Supposing the truth
Here is a coin. What would have happened if I had just tossed it? It might have landed heads, and it might have landed tails. If the coin is biased towards tails, it is more likely that it would have landed heads. If it's a fair coin, both outcomes are equally likely. That is, they are equally likely on the supposition that the coin had been tossed. Let's write this as P(Heads // Toss) = 1/2, where the double slash indicates that the supposition in question is "subjunctive" rather than "indicative".
How should we analyze subjunctive supposition? Some say that P(B // A) measures the expected chance of B given A: P(B // A) = \sum_x P(Ch(B/A)=x) x. If chance is time-dependent, the relevant chance should arguably be indexed to a time "shortly before A", in cases where A stands for a possible event at a particular time. In the coin toss example, the conditional chance of heads given toss at the time just before I decided whether to toss the coin was plausibly 1/2.
But now suppose I actually decided to toss the coin, and it landed Heads. And suppose you saw all that. What, then, is your credence in Heads on the subjunctive supposition that coin was tossed? That is, if the coin had been tossed, how confident are you that it would have landed heads?

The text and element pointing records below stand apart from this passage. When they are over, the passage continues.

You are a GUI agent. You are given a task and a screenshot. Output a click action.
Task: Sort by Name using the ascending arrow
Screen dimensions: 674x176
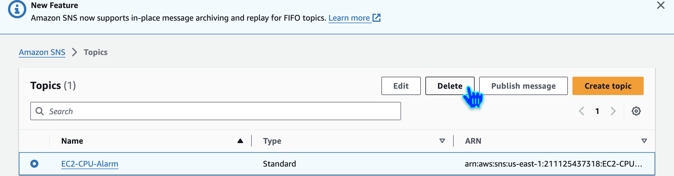coord(240,141)
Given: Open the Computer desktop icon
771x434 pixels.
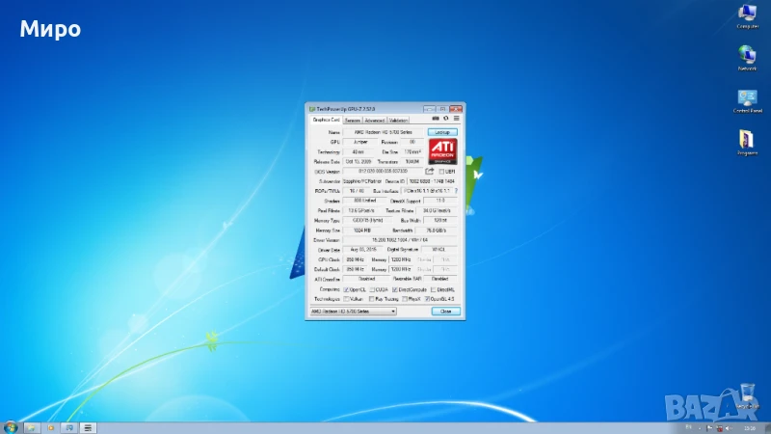Looking at the screenshot, I should (x=746, y=14).
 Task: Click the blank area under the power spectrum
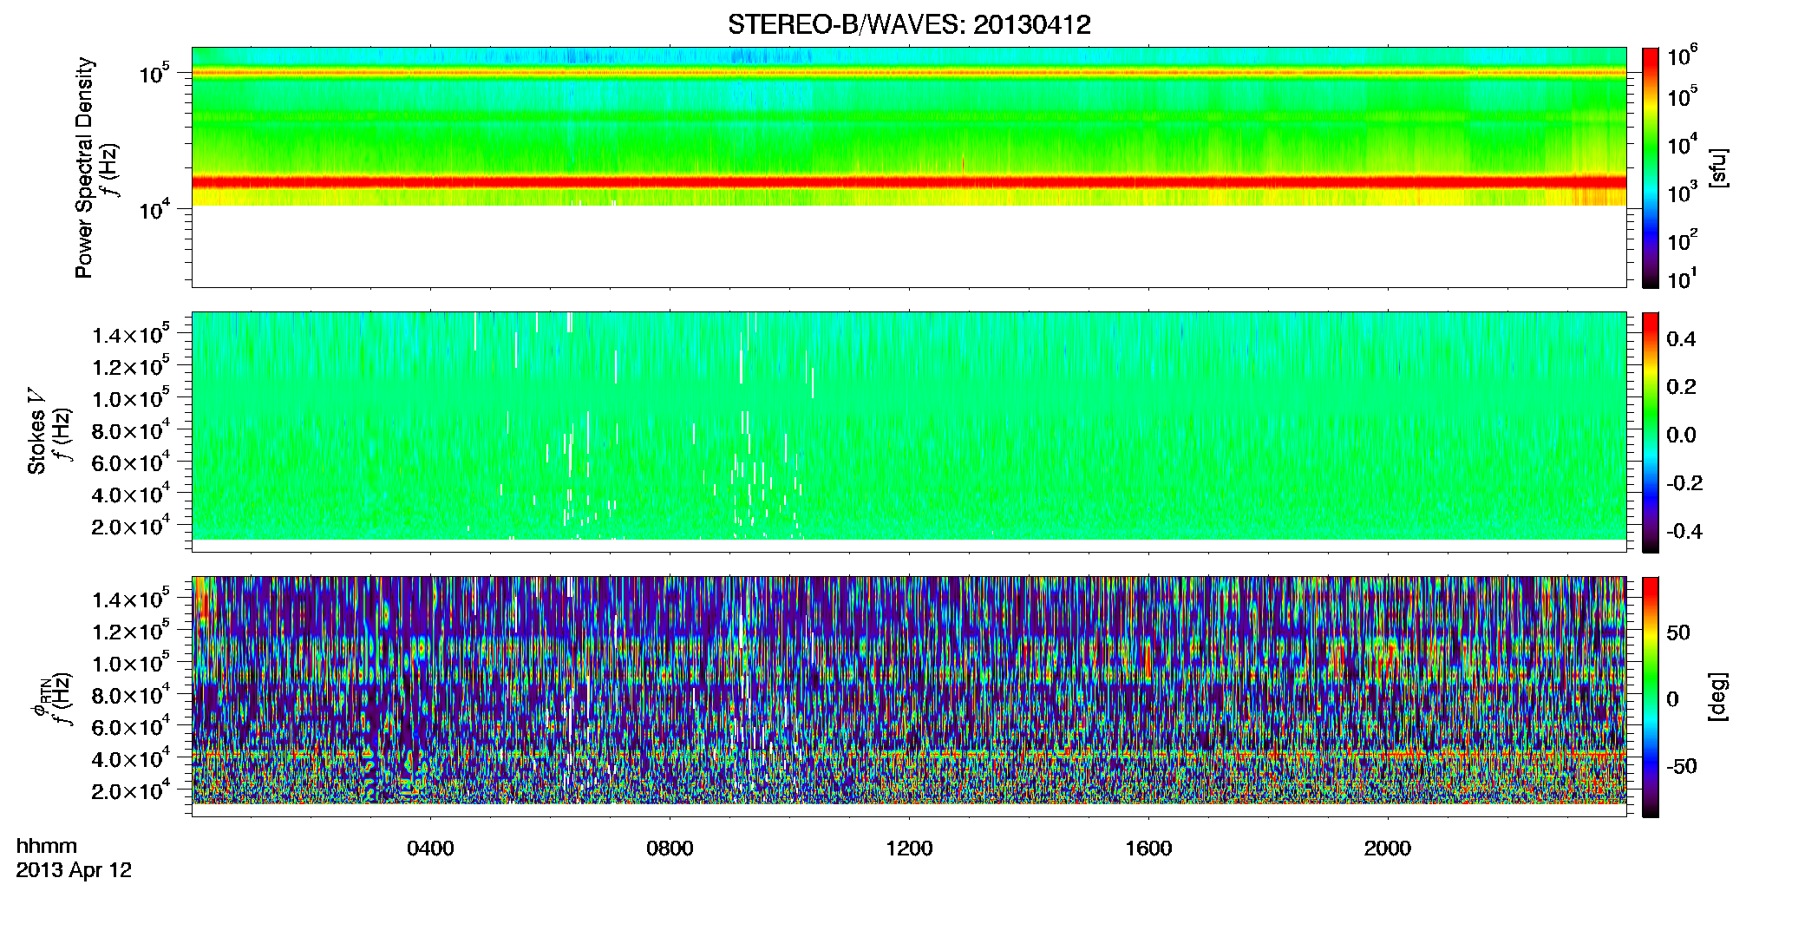pyautogui.click(x=908, y=246)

The answer is not immediately obvious because our knowledge that the coin was tossed makes the question pragmatically infelicitous. Nonetheless, I think the answer should be 1. In general, if you know that A and B are true, then your credence in B on the subjunctive supposition that A should be 1.
Why? Mainly because I'd like to think of supposing as an instance of constrained probability revision, and a minimum condition on such revisions is that if the original probability P already satisfies the constraint (here, P(A)=1), then the "revision" should leave it unchanged.
But then the chance-based analysis can't be right. For the conditional chance of Heads given Toss is not affected by our knowledge of Heads and Toss. On the chance-based analysis, P(Heads // Toss) should still be 1/2.